But let's submit DeCouteau's ideas to a candid world. By the way, DeCouteau now serves as director of software development for Jericho Systems Corp., Dallas, which is developing privacy-consent management software, among other offerings.
“The tagging of the data (should) occur every time, just-in-time, based on the patients' confidentiality directives and the clinical mappings associated with those confidentiality codes,” DeCouteau said. “This allows for the patient rules to change as well as the underlying mapping of labs, radiology, meds, etc., to a specific concern like HIV. Each time the document is requested, it is re-tagged based on what the patient and clinical community now wants and knows. If I change my preference and am no longer concerned about HIV or substance abuse, every time I go to open that document, it is re-tagged by my preference, according to the most current medical knowledge, and its re-evaluated accordingly.”
Patients can access and change their directives through a Web-based interface, DeCouteau said. He said the software controlling the tagging and the movement—or not—of a patient's information pursuant to his or her preference is located in a software layer, either at a healthcare organization, such as a hospital, with sufficient IT resources to operate and maintain it, or at the health information exchange organization level. There the HIE could provide a useful service to smaller providers, such as solo or small-group physician practices.
“If everybody is pushing their data to an HIE now, then the opportunity exists to do it right,” DeCouteau said. “If it's at the HIE layer, you have the patient-consent directive within the HIE framework.” There the consent directives can be mapped to the data, such as lab results. DeCouteau demonstrated this mapping function this year at HIMSS.
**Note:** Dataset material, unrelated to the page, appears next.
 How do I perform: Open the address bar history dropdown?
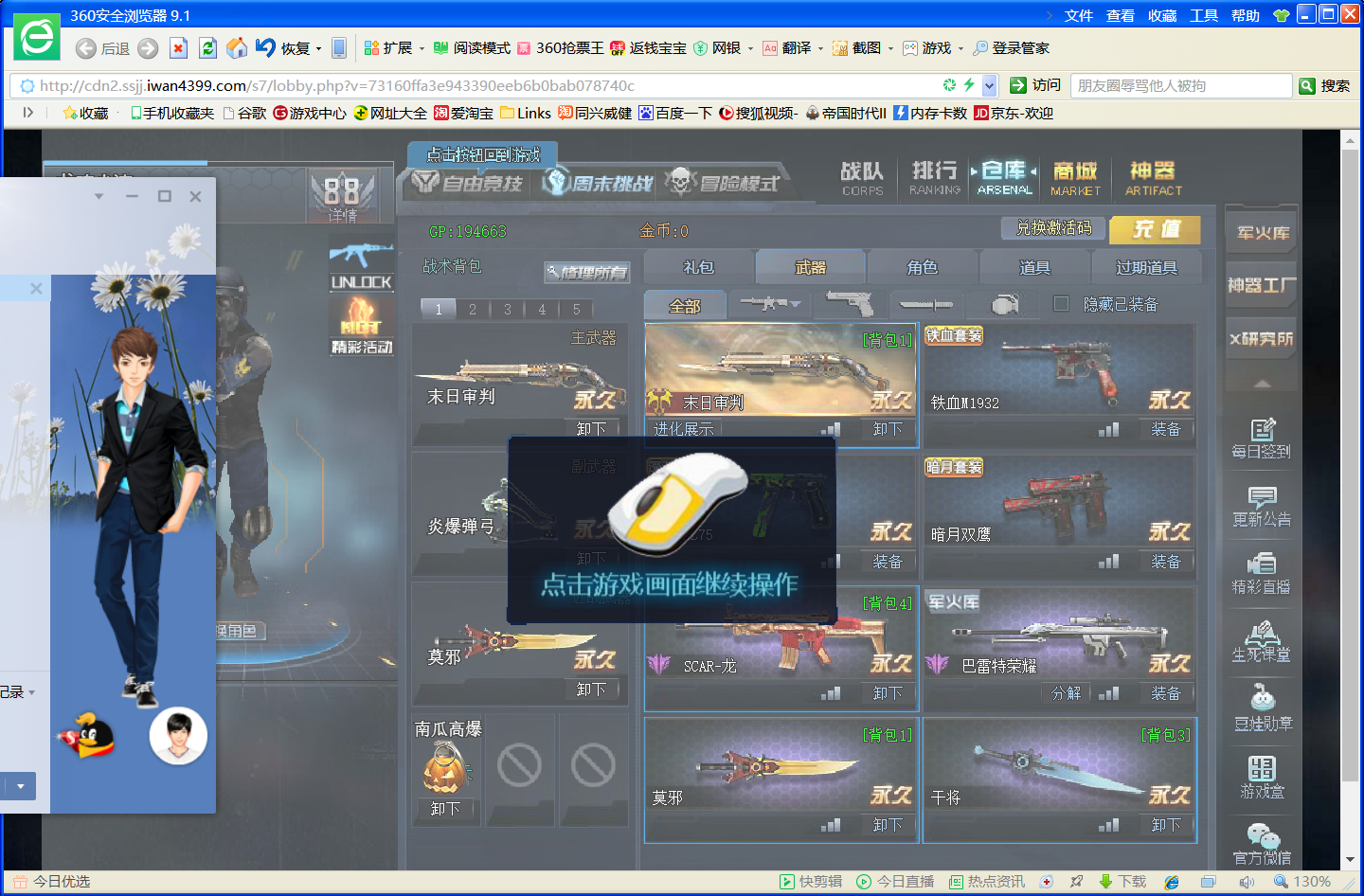tap(990, 85)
By the way, DeCouteau said the same technology could be used to track and provide patients the ability to view who has had access to their medical data within a healthcare organization, something the Office for Civil Rights has proposed in a separate rule for accounting on access and disclosure of patient records pursuant to the American Recovery and Reinvestment Act. That plan has met considerable resistance from providers, who say it, too, is not feasible.
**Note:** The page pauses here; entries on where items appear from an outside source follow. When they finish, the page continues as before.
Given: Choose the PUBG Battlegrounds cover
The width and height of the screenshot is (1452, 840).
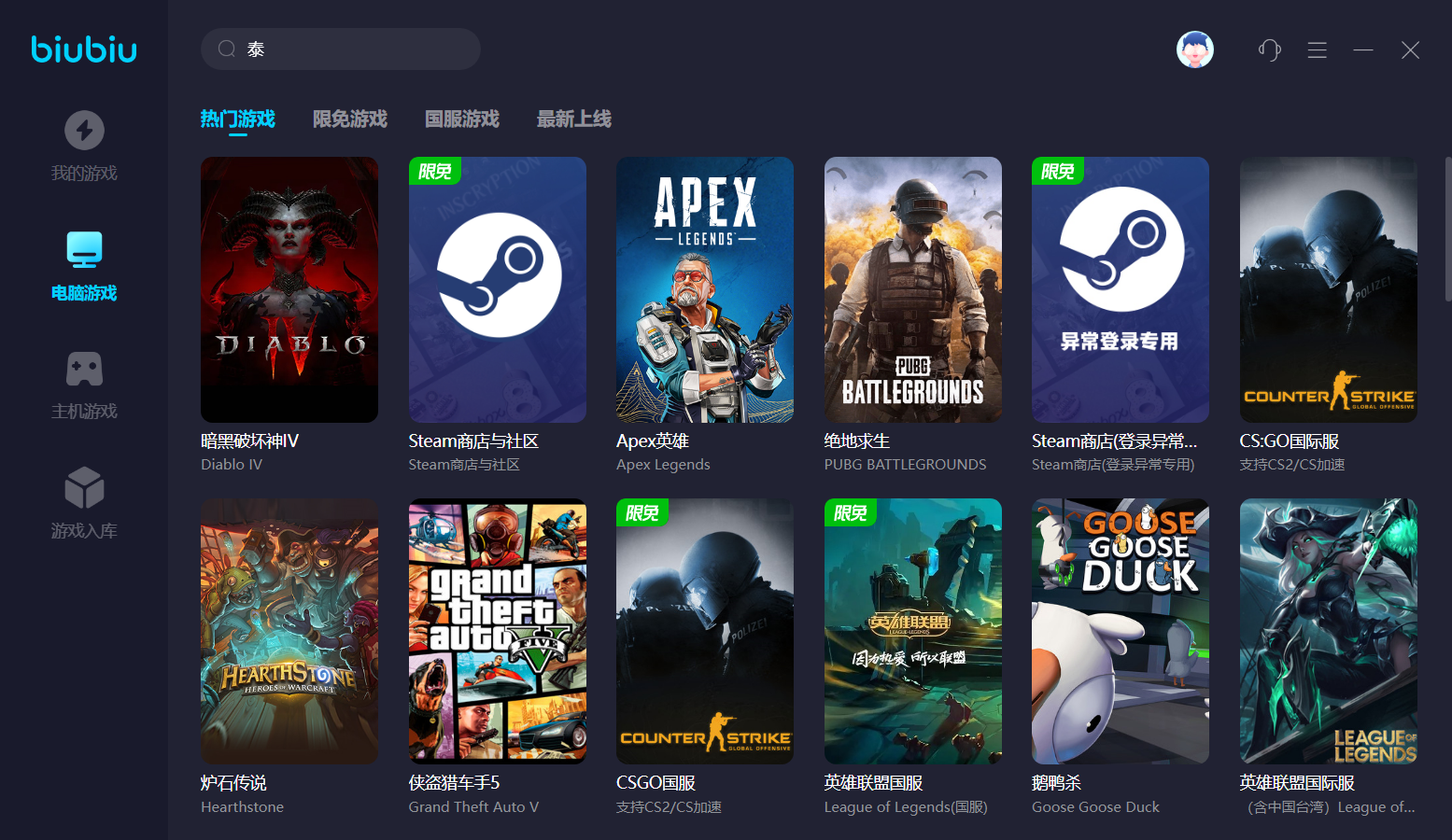Looking at the screenshot, I should coord(912,289).
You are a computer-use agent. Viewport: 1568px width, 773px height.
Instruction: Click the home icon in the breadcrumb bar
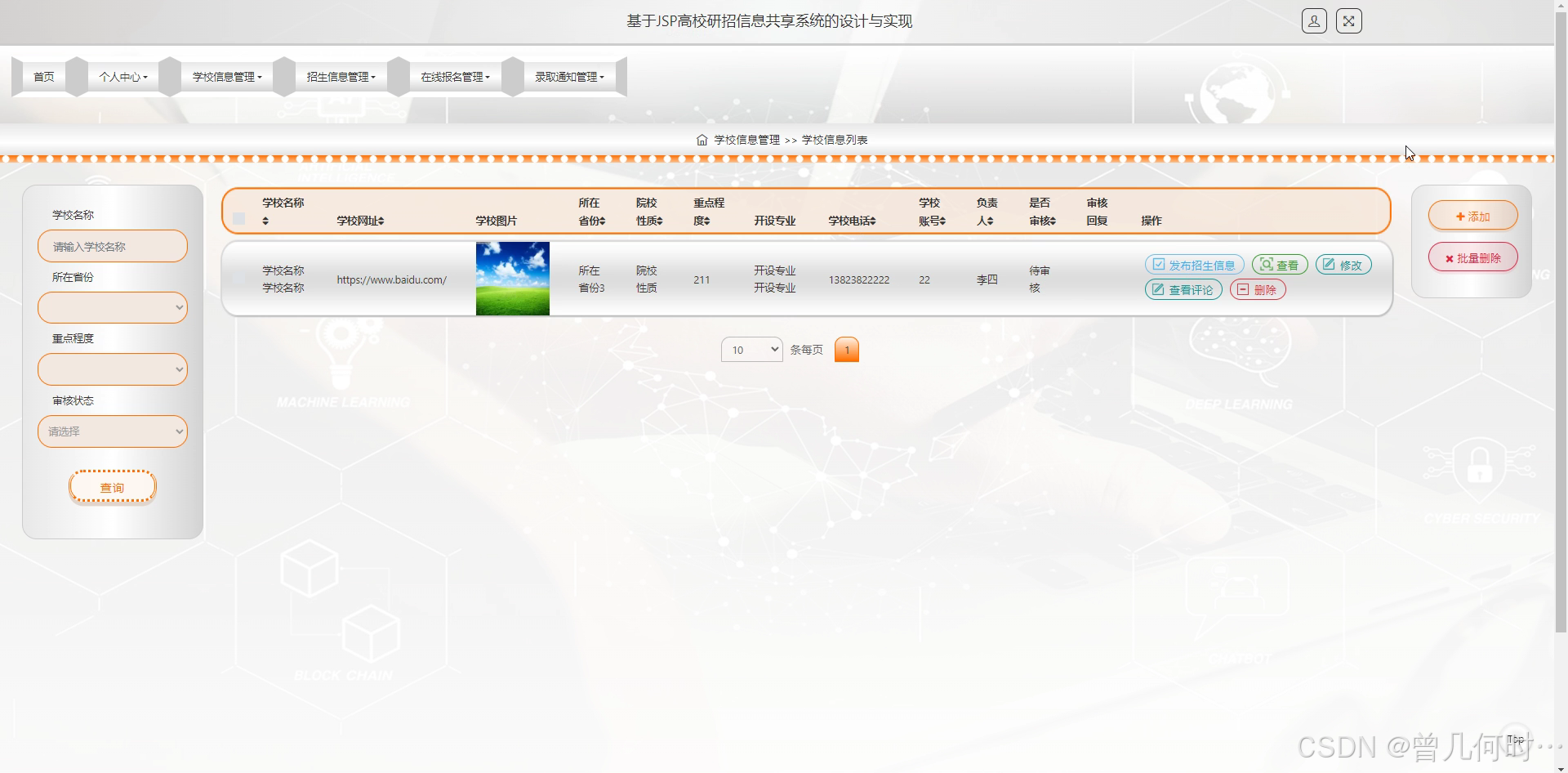[x=702, y=140]
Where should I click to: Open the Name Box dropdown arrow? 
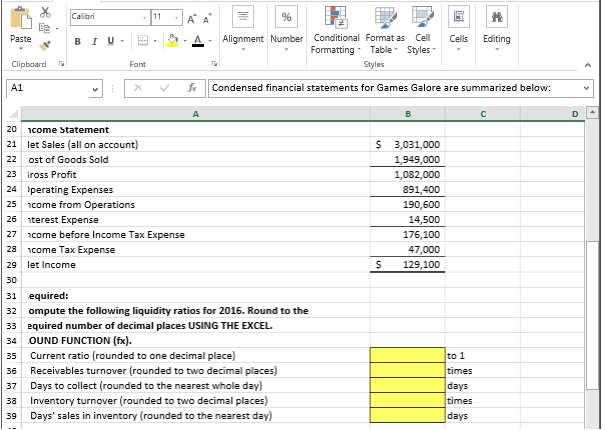click(x=95, y=88)
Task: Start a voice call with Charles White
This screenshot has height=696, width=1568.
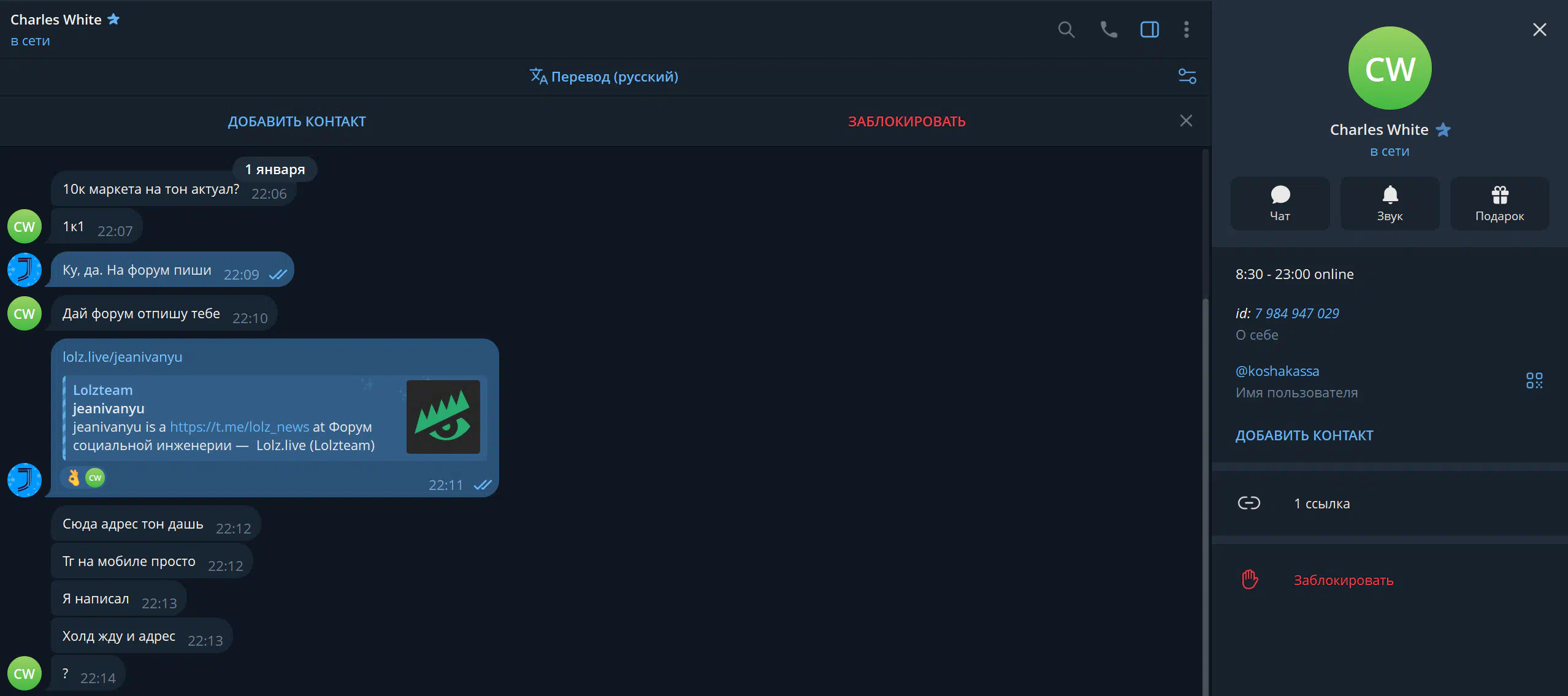Action: 1108,29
What the PCAST report described, DeCouteau said, is a step even further than where his system is designed to go. Attaching meta data constraints to discrete data elements, where they would persist wherever the data goes is akin to digital rights management techniques used in the music and movie industries. “It can be done,” DeCouteau said. “You could do it that way, you could.”
But DeCouteau said that what he's outlining is an alternative, good first step.
“Initially, we need to get away from delivering the data and saying, here you go,” he said, “Because that's where we are now; we're delivering the data with no control over it.”